_Task inputs:_
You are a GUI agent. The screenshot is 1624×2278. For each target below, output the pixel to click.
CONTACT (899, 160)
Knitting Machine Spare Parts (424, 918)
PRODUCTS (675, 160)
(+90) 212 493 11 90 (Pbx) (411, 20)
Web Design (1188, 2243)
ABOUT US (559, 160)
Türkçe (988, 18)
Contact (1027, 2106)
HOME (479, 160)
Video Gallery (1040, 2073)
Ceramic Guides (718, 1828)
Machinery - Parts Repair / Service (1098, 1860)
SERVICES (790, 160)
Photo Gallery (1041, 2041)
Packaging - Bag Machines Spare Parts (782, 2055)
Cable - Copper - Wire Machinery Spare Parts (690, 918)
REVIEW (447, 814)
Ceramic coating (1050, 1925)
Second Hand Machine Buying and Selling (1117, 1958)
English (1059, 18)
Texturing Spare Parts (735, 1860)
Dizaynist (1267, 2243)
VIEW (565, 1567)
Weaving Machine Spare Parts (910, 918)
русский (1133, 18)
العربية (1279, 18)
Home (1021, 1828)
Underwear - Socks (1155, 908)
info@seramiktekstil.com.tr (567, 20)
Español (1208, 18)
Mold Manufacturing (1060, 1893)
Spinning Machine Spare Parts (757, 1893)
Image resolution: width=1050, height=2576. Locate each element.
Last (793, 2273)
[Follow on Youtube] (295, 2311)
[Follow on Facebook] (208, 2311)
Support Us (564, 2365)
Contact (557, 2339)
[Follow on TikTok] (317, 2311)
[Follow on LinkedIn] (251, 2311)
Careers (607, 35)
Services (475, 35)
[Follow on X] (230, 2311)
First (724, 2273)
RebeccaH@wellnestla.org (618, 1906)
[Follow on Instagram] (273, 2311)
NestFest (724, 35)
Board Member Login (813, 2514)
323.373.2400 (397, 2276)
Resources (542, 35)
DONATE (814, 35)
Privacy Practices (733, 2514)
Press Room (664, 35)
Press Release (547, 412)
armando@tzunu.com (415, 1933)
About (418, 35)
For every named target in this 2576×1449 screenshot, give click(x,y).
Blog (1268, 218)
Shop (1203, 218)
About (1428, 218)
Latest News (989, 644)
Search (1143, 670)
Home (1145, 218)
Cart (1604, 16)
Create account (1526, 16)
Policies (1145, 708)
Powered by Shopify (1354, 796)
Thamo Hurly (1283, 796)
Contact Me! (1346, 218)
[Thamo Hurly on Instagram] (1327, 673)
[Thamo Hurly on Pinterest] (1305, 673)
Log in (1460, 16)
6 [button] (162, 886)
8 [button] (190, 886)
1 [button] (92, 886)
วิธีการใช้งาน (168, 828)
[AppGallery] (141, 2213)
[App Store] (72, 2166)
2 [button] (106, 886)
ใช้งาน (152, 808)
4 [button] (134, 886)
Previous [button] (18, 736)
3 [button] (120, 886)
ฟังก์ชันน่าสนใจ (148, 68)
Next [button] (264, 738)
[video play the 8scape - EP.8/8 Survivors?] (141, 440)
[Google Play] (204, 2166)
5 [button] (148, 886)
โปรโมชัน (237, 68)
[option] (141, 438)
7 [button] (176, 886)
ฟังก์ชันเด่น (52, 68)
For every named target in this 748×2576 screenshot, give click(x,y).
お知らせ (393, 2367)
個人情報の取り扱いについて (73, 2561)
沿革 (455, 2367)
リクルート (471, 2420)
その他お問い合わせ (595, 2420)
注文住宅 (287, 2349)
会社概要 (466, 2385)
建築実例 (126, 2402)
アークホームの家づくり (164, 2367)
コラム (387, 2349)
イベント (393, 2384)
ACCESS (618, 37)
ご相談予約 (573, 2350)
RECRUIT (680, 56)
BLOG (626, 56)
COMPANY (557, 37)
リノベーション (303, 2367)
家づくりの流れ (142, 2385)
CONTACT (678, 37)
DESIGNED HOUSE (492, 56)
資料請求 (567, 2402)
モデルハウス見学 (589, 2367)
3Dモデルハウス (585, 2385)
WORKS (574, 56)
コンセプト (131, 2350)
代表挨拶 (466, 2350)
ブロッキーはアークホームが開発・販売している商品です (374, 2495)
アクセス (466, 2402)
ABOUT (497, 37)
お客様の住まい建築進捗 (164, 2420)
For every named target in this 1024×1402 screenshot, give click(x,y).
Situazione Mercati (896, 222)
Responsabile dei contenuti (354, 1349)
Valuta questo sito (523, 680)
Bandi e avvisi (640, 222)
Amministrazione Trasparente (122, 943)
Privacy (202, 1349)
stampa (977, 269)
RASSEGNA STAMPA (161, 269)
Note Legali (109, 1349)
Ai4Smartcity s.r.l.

_Exercise instructions:_ Reproduce the records in full, exactly as written.

_Response to the exercise:_
You are a GUI agent. The screenshot is 1624×2278. For each target below, output the pixel to click.
CONTACT (899, 160)
Knitting Machine Spare Parts (424, 918)
PRODUCTS (675, 160)
(+90) 212 493 11 90 (Pbx) (411, 20)
Web Design (1188, 2243)
ABOUT US (559, 160)
Türkçe (988, 18)
Contact (1027, 2106)
HOME (479, 160)
Video Gallery (1040, 2073)
Ceramic Guides (718, 1828)
Machinery - Parts Repair / Service (1098, 1860)
SERVICES (790, 160)
Photo Gallery (1041, 2041)
Packaging - Bag Machines Spare Parts (782, 2055)
Cable - Copper - Wire Machinery Spare Parts (690, 918)
REVIEW (447, 814)
Ceramic coating (1050, 1925)
Second Hand Machine Buying and Selling (1117, 1958)
English (1059, 18)
Texturing Spare Parts (735, 1860)
Dizaynist (1267, 2243)
VIEW (565, 1567)
Weaving Machine Spare Parts (910, 918)
русский (1133, 18)
العربية (1279, 18)
Home (1021, 1828)
Underwear - Socks (1155, 908)
info@seramiktekstil.com.tr (567, 20)
Español (1208, 18)
Mold Manufacturing (1060, 1893)
Spinning Machine Spare Parts (757, 1893)
Image resolution: width=1050, height=2576. Locate each element.
Last (793, 2273)
[Follow on Youtube] (295, 2311)
[Follow on Facebook] (208, 2311)
Support Us (564, 2365)
Contact (557, 2339)
[Follow on TikTok] (317, 2311)
[Follow on LinkedIn] (251, 2311)
Careers (607, 35)
Services (475, 35)
[Follow on X] (230, 2311)
First (724, 2273)
RebeccaH@wellnestla.org (618, 1906)
[Follow on Instagram] (273, 2311)
NestFest (724, 35)
Board Member Login (813, 2514)
323.373.2400 (397, 2276)
Resources (542, 35)
DONATE (814, 35)
Privacy Practices (733, 2514)
Press Room (664, 35)
Press Release (547, 412)
armando@tzunu.com (415, 1933)
About (418, 35)
For every named target in this 2576×1449 screenshot, give click(x,y).
Blog (1268, 218)
Shop (1203, 218)
About (1428, 218)
Latest News (989, 644)
Search (1143, 670)
Home (1145, 218)
Cart (1604, 16)
Create account (1526, 16)
Policies (1145, 708)
Powered by Shopify (1354, 796)
Thamo Hurly (1283, 796)
Contact Me! (1346, 218)
[Thamo Hurly on Instagram] (1327, 673)
[Thamo Hurly on Pinterest] (1305, 673)
Log in (1460, 16)
6 [button] (162, 886)
8 [button] (190, 886)
1 [button] (92, 886)
วิธีการใช้งาน (168, 828)
[AppGallery] (141, 2213)
[App Store] (72, 2166)
2 [button] (106, 886)
ใช้งาน (152, 808)
4 [button] (134, 886)
Previous [button] (18, 736)
3 [button] (120, 886)
ฟังก์ชันน่าสนใจ (148, 68)
Next [button] (264, 738)
[video play the 8scape - EP.8/8 Survivors?] (141, 440)
[Google Play] (204, 2166)
5 [button] (148, 886)
โปรโมชัน (237, 68)
[option] (141, 438)
7 [button] (176, 886)
ฟังก์ชันเด่น (52, 68)
For every named target in this 748×2576 screenshot, give click(x,y).
お知らせ (393, 2367)
個人情報の取り扱いについて (73, 2561)
沿革 (455, 2367)
リクルート (471, 2420)
その他お問い合わせ (595, 2420)
注文住宅 (287, 2349)
会社概要 (466, 2385)
建築実例 (126, 2402)
アークホームの家づくり (164, 2367)
コラム (387, 2349)
イベント (393, 2384)
ACCESS (618, 37)
ご相談予約 (573, 2350)
RECRUIT (680, 56)
BLOG (626, 56)
COMPANY (557, 37)
リノベーション (303, 2367)
家づくりの流れ (142, 2385)
CONTACT (678, 37)
DESIGNED HOUSE (492, 56)
資料請求 (567, 2402)
モデルハウス見学 (589, 2367)
3Dモデルハウス (585, 2385)
WORKS (574, 56)
コンセプト (131, 2350)
代表挨拶 (466, 2350)
ブロッキーはアークホームが開発・販売している商品です (374, 2495)
アクセス (466, 2402)
ABOUT (497, 37)
お客様の住まい建築進捗 (164, 2420)
For every named target in this 1024×1402 screenshot, give click(x,y).
Situazione Mercati (896, 222)
Responsabile dei contenuti (354, 1349)
Valuta questo sito (523, 680)
Bandi e avvisi (640, 222)
Amministrazione Trasparente (122, 943)
Privacy (202, 1349)
stampa (977, 269)
RASSEGNA STAMPA (161, 269)
Note Legali (109, 1349)
Ai4Smartcity s.r.l.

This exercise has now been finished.